Во время войны, в 14 лет, пошел на производство. Это был 43-й год, со мной работали девчушки из оккупированных районов. Они рассказывали, как было при немцах, что делали наши, и в этих рассказах нигде не оказывалось места для Сталина, который будто бы руководил войной. Это бред сивой кобылы, который он себе придумал. Например, тому есть свидетели, и сейчас это доказано, что Сталин лично виноват в том, что немцы захватили Сталинград…

Так что день его смерти в нашем близком круге вспоминается как праздник. Звоним друг другу, поздравляем — хотя теперь уже и в живых почти никого не осталось. Позвоню Жоре Леонидовне Серебряковой — она дочка секретаря ЦК, его расстреляли, она тоже сидела. Вот, я ей позвоню и скажу: «Жоренька, с праздником!»

Андрей Иванович Воробьев (р. 1928), врач

Подготовила Светлана Шуранова

На сайт 050353.ru продолжают поступать свидетельства современников смерти и похорон Сталина.

Комментарии

Антон Григорьев (не проверено) on 5 марта, 2013 - 19:23

В марте 1953г. мне было 13 лет. Я с мамой (она - учительница) жили в гор. Южно-Сахалинске. Когда умер Сталин, вся школа была в какой-то растерянности. Я, пользуясь своими "правами" сына учительницы, свободно заходил в любой кабинет. В этот день я открыл дверь в директорскую и увидел рыдающего директора школы. Рядом стояла его жена и утешала. Я родом с юга Краснодарского края, у нас казаки - крепкие мужики, воспитывался в основном на улице, а там нравы суровые. Я никогда не видел, чтобы мужчина плакал.

Директор был ссыльно-поселенцем. Был арестован в 1947г., сидел с Магадане. Когда началось освоение Сахалина, часть заключенных,      политических, естественно, были переведены на поселения, в том числе на Сахалин.

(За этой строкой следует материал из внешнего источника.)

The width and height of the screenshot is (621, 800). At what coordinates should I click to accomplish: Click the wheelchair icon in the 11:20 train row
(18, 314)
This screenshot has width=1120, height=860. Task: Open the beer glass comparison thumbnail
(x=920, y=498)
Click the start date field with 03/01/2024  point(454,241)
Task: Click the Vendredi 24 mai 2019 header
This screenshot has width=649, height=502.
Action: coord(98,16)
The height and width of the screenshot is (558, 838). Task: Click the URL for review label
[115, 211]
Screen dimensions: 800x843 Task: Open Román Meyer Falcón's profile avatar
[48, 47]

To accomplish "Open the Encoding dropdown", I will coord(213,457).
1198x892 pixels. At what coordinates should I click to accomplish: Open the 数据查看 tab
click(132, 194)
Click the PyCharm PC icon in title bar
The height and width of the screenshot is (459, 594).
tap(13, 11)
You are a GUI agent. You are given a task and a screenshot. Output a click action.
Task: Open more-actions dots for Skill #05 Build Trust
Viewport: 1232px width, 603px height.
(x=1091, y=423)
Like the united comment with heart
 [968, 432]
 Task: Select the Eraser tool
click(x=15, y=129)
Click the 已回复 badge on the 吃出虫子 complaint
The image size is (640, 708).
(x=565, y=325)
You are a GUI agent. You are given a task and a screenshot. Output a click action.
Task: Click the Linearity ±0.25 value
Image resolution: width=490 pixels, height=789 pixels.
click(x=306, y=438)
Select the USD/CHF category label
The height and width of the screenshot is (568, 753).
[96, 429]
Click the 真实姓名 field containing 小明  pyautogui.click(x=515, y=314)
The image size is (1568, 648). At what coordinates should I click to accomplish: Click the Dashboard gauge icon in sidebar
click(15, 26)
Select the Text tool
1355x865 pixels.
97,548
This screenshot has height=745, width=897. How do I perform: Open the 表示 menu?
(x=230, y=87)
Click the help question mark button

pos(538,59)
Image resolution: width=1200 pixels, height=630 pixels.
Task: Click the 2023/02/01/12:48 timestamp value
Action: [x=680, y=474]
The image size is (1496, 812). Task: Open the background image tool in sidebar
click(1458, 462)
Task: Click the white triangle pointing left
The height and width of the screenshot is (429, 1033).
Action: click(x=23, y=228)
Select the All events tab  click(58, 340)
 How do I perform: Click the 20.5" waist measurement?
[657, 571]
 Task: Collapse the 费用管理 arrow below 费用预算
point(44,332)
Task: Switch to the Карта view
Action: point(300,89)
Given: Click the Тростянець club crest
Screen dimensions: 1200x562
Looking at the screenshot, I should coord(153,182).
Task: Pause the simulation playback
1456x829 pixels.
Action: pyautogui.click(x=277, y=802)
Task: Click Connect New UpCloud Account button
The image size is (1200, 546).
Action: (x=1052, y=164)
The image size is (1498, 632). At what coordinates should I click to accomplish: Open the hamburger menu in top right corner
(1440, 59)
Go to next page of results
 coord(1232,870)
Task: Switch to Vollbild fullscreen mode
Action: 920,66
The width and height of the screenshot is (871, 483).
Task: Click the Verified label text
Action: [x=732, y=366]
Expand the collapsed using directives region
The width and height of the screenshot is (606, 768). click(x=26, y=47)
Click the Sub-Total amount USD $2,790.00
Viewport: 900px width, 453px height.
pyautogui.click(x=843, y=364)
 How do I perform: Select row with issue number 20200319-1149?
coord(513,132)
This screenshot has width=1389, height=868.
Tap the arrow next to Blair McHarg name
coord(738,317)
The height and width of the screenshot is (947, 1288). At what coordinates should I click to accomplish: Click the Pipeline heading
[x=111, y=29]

С этого момента  никогда, ни при каких обстоятельствах, я не считал Сталина "отцом родным", всегда ко всем славословием относился с большим недоверием. Слава Богу, к моменту моего взросления, уже был 1956 год, и уже можно было говорить в открытую. Потом был Солженицын с его "Архипелагом", где я впервые прочитал, что всё, что делал Сталин и что "творил", делал ради укрепления личной власти. И никакие хвалебные примочки не могут его оправдать. К сожалению, история повторяется, дай Бог, если в виде фарса.